After the Fed rate hike, the market expects growth of up to 5% in the 1st quarter

Kirill Kononov, Otkritie Bank 04 November 2022 12:14

On November 2, the Fed expectedly raised the rate from 3.25% to 4% – the regulator has already raised it by 75 bps for the fourth time, generally following the trajectory of its own rate hike forecast formed a few months ago. At a press conference, J. Powell said the rate cap next year is likely to be higher than previous expectations. Previously, the Fed board of directors believed that in 2023 the rate would reach 4.5%.

However, in September-October, core PCE inflation – the Fed's main benchmark – rose to 5-5.2% YoY, the last time this level was reached in February-March. Overall PCE inflation continued to slow from 6.8% YoY in June to 6.3% in September, which is significantly higher than the Fed's 2% target. As a result of rising prices for goods, the demand of American consumers has shifted to services, especially medical services. A significant part of them is subsidized by the government under the Medicare-Medicaid insurance programs. Therefore, an increase in demand for them leads to a disproportionately high price increase, which accelerates the overall inflation rate.

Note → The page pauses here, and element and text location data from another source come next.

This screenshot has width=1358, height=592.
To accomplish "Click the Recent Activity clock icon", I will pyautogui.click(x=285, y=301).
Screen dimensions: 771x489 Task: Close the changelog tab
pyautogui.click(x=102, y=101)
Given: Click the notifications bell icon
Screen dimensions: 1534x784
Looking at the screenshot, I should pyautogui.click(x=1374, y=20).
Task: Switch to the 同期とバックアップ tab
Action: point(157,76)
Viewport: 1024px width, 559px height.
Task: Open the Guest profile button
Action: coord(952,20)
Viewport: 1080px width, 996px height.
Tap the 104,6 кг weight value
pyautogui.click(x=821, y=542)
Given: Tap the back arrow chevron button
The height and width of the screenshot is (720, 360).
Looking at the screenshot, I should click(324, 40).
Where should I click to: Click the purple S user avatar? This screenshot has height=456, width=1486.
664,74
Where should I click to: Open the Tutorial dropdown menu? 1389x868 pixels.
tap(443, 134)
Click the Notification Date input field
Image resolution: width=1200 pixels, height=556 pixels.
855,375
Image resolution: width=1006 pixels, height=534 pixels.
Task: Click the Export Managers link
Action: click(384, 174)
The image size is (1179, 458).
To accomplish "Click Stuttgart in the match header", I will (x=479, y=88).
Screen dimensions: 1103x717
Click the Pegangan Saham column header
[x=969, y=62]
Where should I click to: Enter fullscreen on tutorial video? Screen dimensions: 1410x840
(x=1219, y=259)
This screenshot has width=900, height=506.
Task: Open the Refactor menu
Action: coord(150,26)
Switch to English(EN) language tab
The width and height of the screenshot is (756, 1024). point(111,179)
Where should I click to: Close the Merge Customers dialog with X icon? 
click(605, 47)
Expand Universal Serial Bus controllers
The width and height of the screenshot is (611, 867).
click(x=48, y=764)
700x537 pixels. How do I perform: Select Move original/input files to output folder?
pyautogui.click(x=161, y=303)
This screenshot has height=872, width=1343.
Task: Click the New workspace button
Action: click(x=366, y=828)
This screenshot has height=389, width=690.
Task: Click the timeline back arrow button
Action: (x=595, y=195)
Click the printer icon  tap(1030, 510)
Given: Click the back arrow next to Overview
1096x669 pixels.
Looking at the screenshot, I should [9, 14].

In addition to high inflation, Powell's statements were probably influenced by the high workload of the labor market. Unemployment remains near a historic low of 3.5%, and open vacancies remain near multi–year highs. At a press conference, Powell repeated the position formulated at previous meetings: raising the rate increases the likelihood of a recession in the economy, but the Fed is ready to go for it, since the target indicator for it is inflation.

The market perceived Powell's speech as a willingness to raise the Fed rate to 5% in the first quarter of 2023. Futures for the Fed rate for the 2nd quarter of 2023 shifted from 5% to 5.25%. Stock index quotes and bond curves have changed in proportion to expectations of a rate hike.

It is likely that in the coming months, the Fed's plans to raise the rate will be actively reviewed following changes in current inflation levels.